___ Given passage
If there is one thing I love most about my work, it’s when I enrol on a wine trip. This is partly because there is a sense of freedom and adventure - but most importantly because it opens your mind and gives you the best understanding of the terroir you are visiting and the philosophies of the winemakers you are meeting. This time I was about to learn from a country envied throughout the wine world for its lack of vine pests, its reliably warm, dry summers, and an infinite supply of water from the melted snow of the Andes. Yes: I was heading for the winemaking paradise that is Chile!
The invitation came from Eduardo Chadwick, and thanks to his generosity I was boarding the 13 hour flight with my colleague David Thomas to explore new horizons.
After arrival at Santiago airport, we slowly (thanks to airport administration) made our way to Vina del Mar, a coastal town near Valparaiso where we would touch base for the start of our trip. It was at this beautiful hotel abutting the Pacific Ocean where we were welcomed by Eduardo and his team. After a quick lunch, during which we faced, and admired, the sheer brute force of the Pacific, it was time for our first visit – to the Vina Errazuriz owned Las Pizarras. Acquired in 2005 and located only 12 kilometres away north east of Vina del Mar in the Aconcagua Costa appellation, the western part of the Aconcagua Valley (named after the highest mountain outside the Himalayas), Las Pizarras is considered one of the most exciting finds in Chile and we were about to find out why.
______
___ Record set
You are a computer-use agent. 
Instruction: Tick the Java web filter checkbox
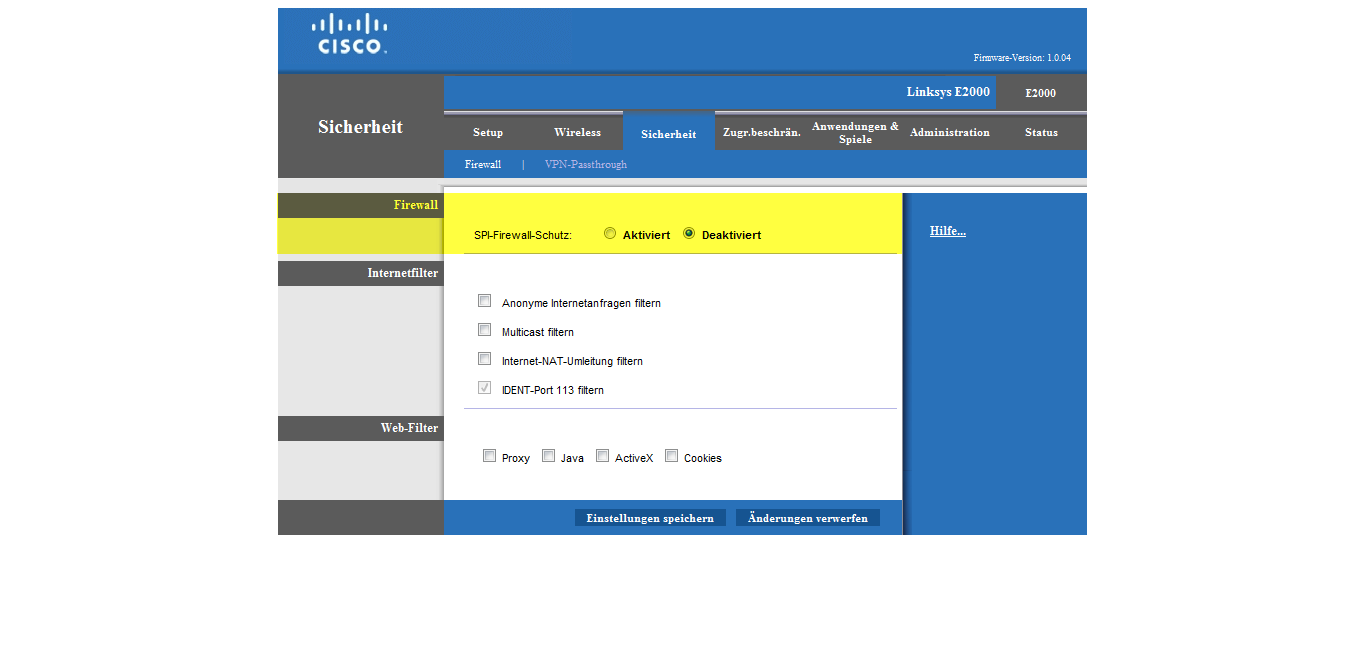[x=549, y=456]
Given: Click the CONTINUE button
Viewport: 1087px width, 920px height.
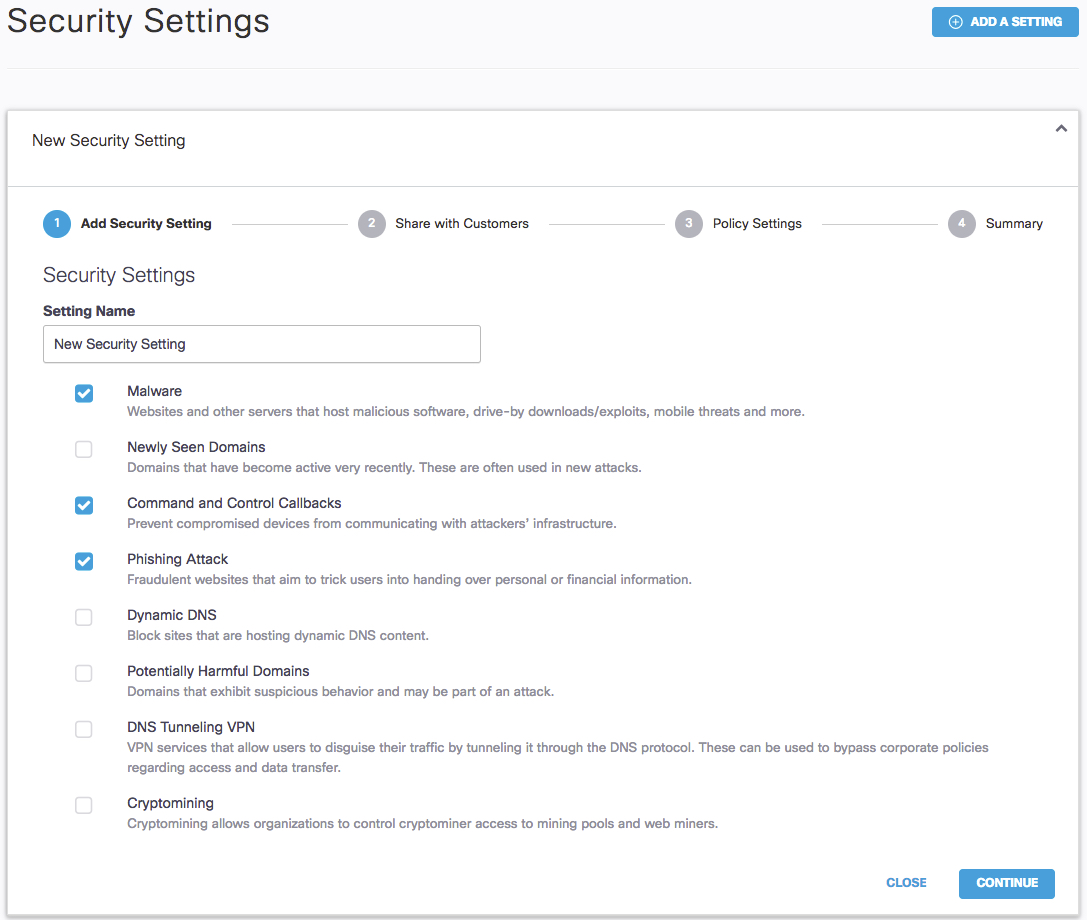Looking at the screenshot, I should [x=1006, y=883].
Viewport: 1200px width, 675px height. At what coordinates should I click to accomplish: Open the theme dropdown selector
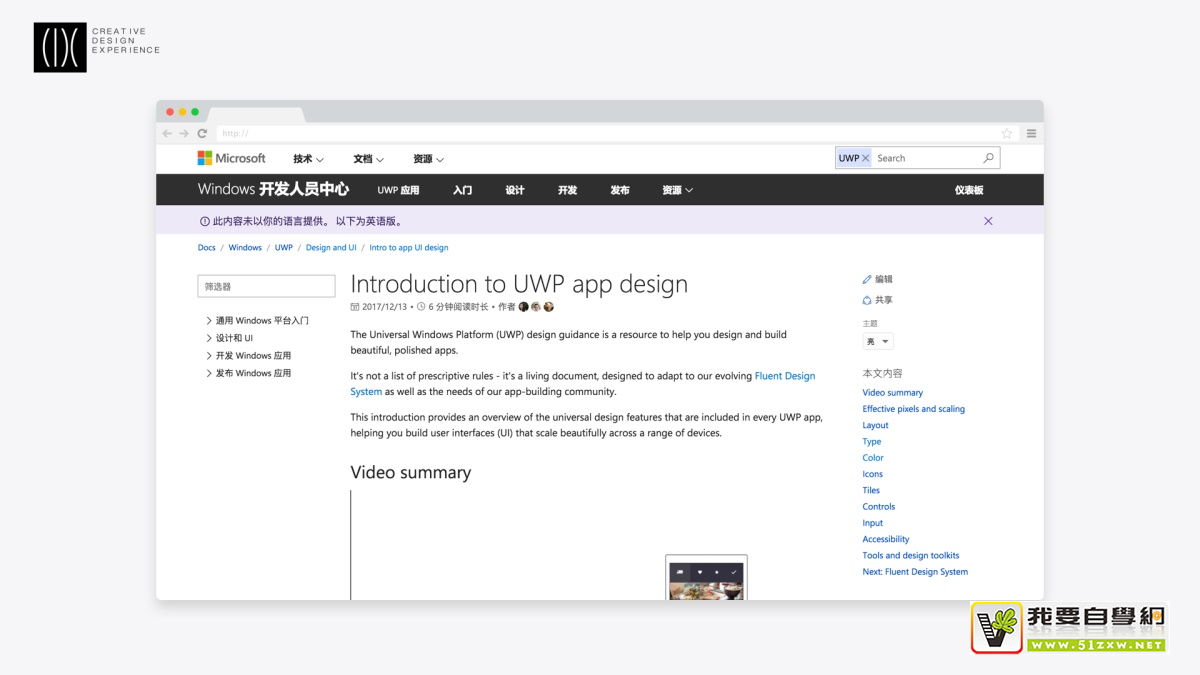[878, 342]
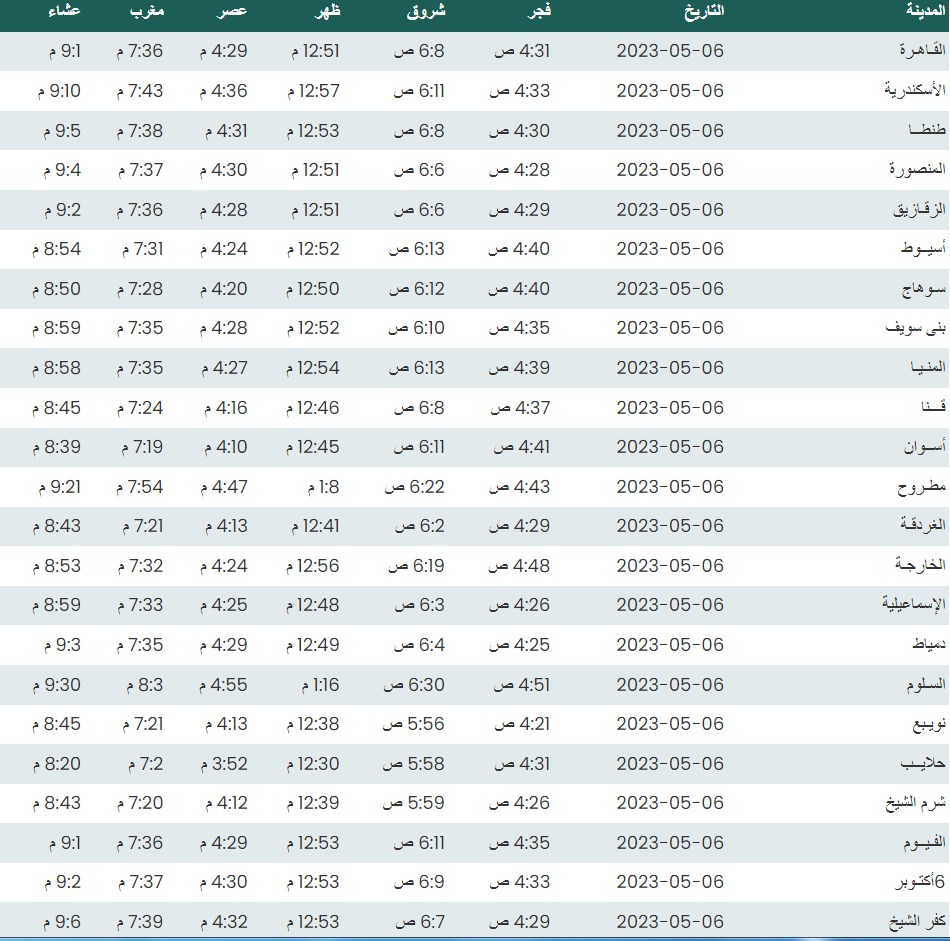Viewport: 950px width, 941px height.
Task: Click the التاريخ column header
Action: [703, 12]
______
Instructions —
[1] Answer these questions using the wine trip account:
(a) How many hours did the flight take?
(b) Which colleague traveled with the writer?
(c) In what year was Las Pizarras acquired?
[2] Rewrite the paragraph of the wine trip account that begins "After arrival at Santiago airport" as a short list that keeps its main facts.
[3] Rename "paradise" as "haven" in the wine trip account, giving the passage again from the words that have "If there is" and stopping after "that is Chile!".
Rely only on the wine trip account when answering.

Responses —
[1]
(a) 13 hours
(b) David Thomas
(c) 2005

[2]
- After a slow exit from Santiago airport, the travelers went to Vina del Mar, a coastal town near Valparaiso and their base for the trip.
- Eduardo and his team welcomed them at a hotel beside the Pacific Ocean.
- After lunch, they made their first visit: Las Pizarras, owned by Vina Errazuriz.
- Las Pizarras was acquired in 2005 and lies 12 kilometres north east of Vina del Mar in the Aconcagua Costa appellation, the western part of the Aconcagua Valley.
- The valley is named after the highest mountain outside the Himalayas.
- Las Pizarras is considered one of the most exciting finds in Chile.

[3]
If there is one thing I love most about my work, it’s when I enrol on a wine trip. This is partly because there is a sense of freedom and adventure - but most importantly because it opens your mind and gives you the best understanding of the terroir you are visiting and the philosophies of the winemakers you are meeting. This time I was about to learn from a country envied throughout the wine world for its lack of vine pests, its reliably warm, dry summers, and an infinite supply of water from the melted snow of the Andes. Yes: I was heading for the winemaking haven that is Chile!